Le champion cycliste Marco Pantani, trouvé mort dans sa chambre d'hôtel de Rimini samedi soir à l'âge de 34 ans, se droguait et envisageait de faire un cure de désintoxication en Bolivie, affirme lundi la presse italienne.

«En Bolivie nous avons une communauté qui dispose de 4000 hectares avec des centaines de jeunes et d'adolescents que nous sauvons de la faim et de la drogue », a déclaré au quotidien Corriere della Sera le religieux don Pierino Gelmini, fondateur de ces communautés appelées «Rencontres » où les toxicomanes viennent se faire soigner.
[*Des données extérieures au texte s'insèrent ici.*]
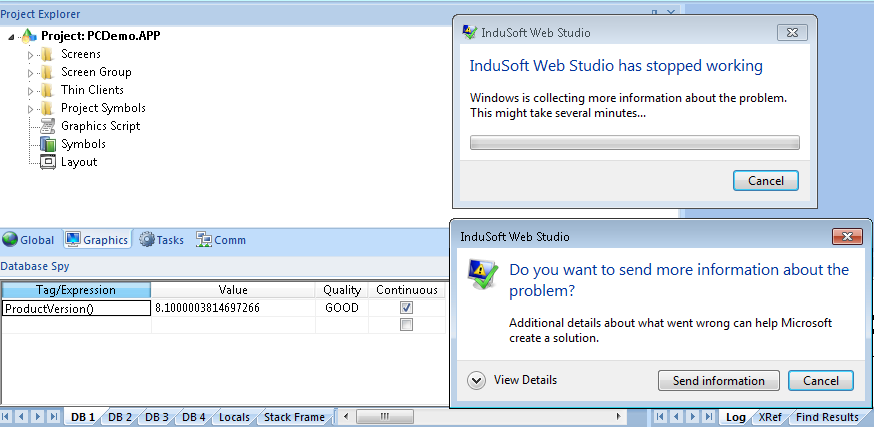874x427 pixels.
Task: Open the Screens folder icon
Action: pyautogui.click(x=46, y=54)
«Pantani refusait d'entrer dans une communauté. En Italie cela aurait fait beaucoup de bruit et lui ne le voulait pas. Il avait peur des rumeurs, des journaux qui ne le laisseraient pas en paix. Alors, l'idée est venue de lui proposer une possibilité où personne ne le verrait, personne ne le jugerait, loin des projecteurs », a poursuivi le religieux.

Selon la presse, la date de son départ avait déjà été arrêtée et le coureur devait partir le 27 février en Bolivie avec don Gelmini.
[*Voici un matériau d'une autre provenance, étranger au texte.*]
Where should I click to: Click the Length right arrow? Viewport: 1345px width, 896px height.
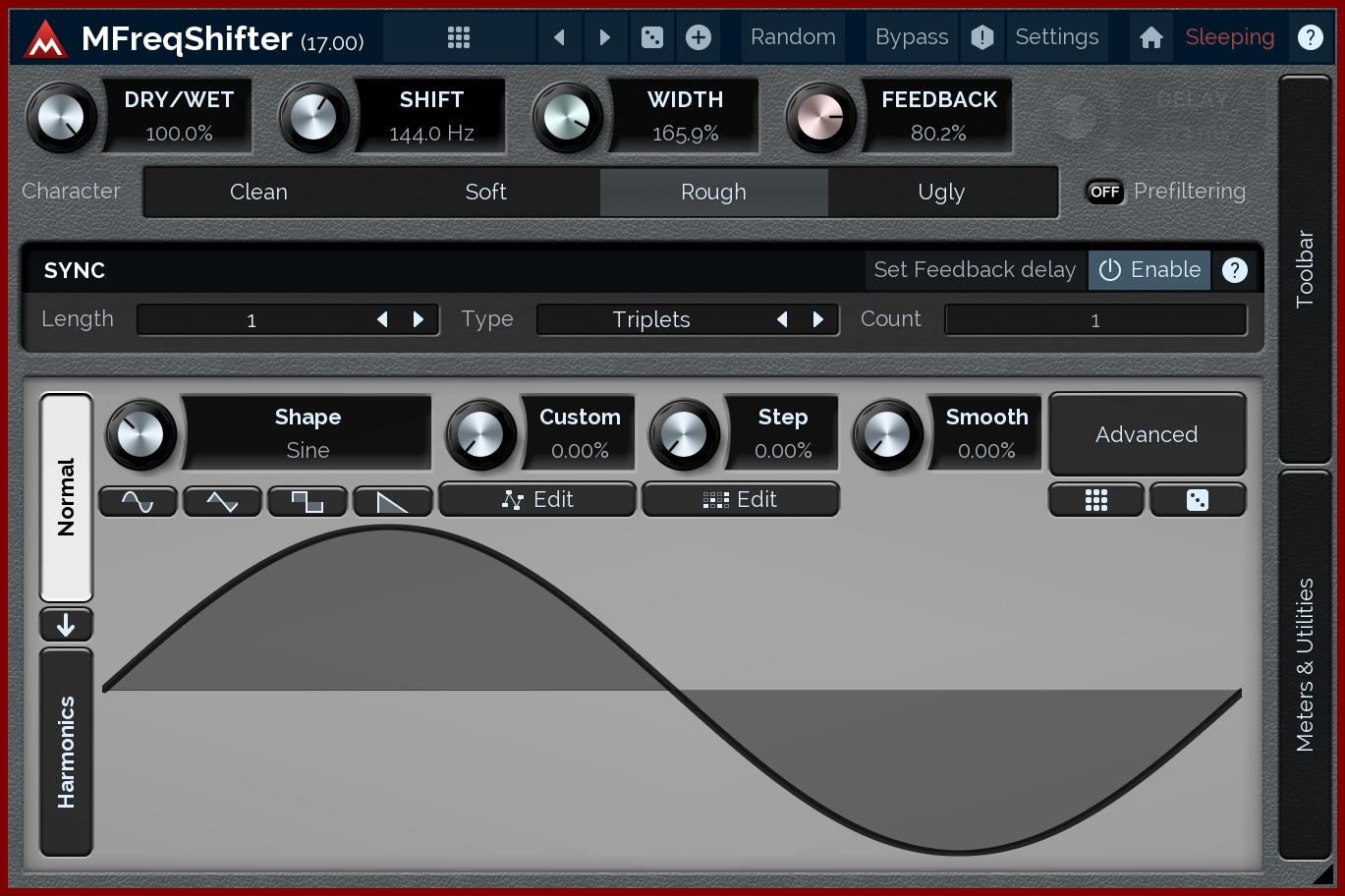click(x=419, y=320)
«La cocaïne, le grand ennemi ces dernières années du champion cycliste », écrit le quotidien Il Messagero. Selon La Repubblica, «des traces de poudre blanche » ont été retrouvées dans la chambre qu'il occupait à Rimini, station balnéaire de la côte Adriatique où il a été retrouvé mort.

Toute la presse soulignait «le désespoir » du champion qui se sentait abandonné de tous et semblait manquer de courage pour affronter la vie après ses problèmes de dopage et son exclusion du Giro en 1999.
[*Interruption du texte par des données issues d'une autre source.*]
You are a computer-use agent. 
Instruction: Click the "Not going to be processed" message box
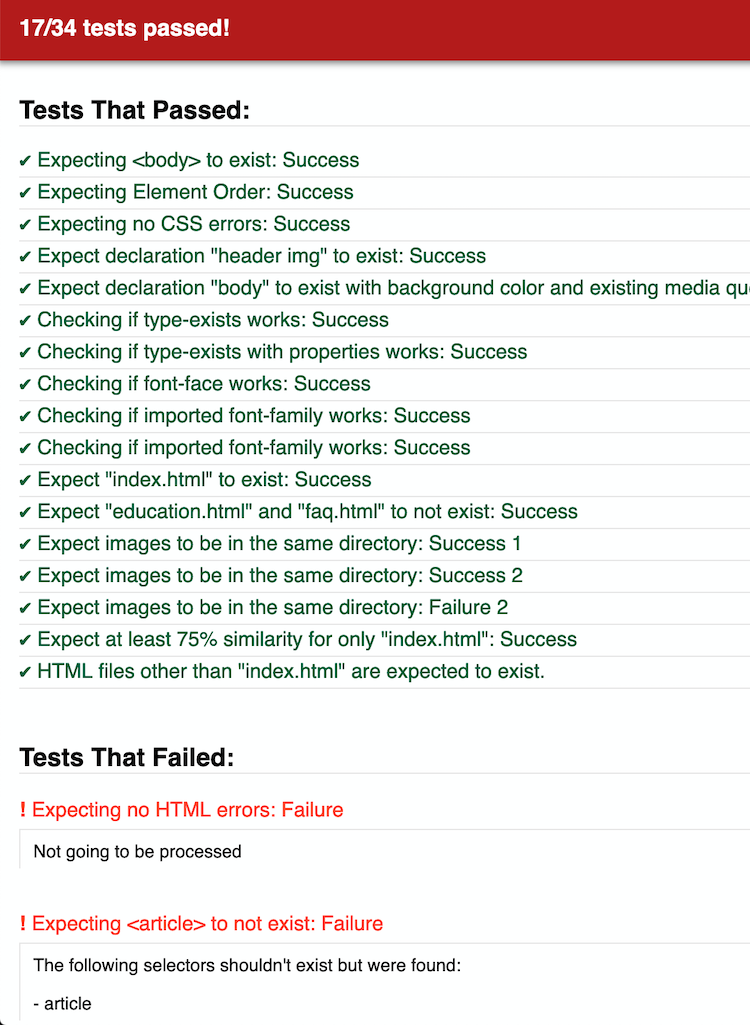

«Physiquement, Marco était fort, psychologiquement, non. Un tel déclin depuis 1999 fait penser à une grande fragilité émotionnelle, à un terrible besoin d'aide », a estimé le docteur Massimo Besnati, président de l'Association italienne des médecins du cyclisme, dans une interview à La Stampa.

Une autopsie devait avoir lieu lundi pour déterminer les causes exactes de la mort du champion cycliste. Le médecin légiste a indiqué que Pantani avait succombé à un arrêt cardiaque, dont la cause n'a pas encore été déterminée. L'hypothèse d'un suicide a été évoquée par certains commentateurs, mais le procureur de Rimini, Paolo Gengarelli, a refusé dimanche de les suivre sur cette voie.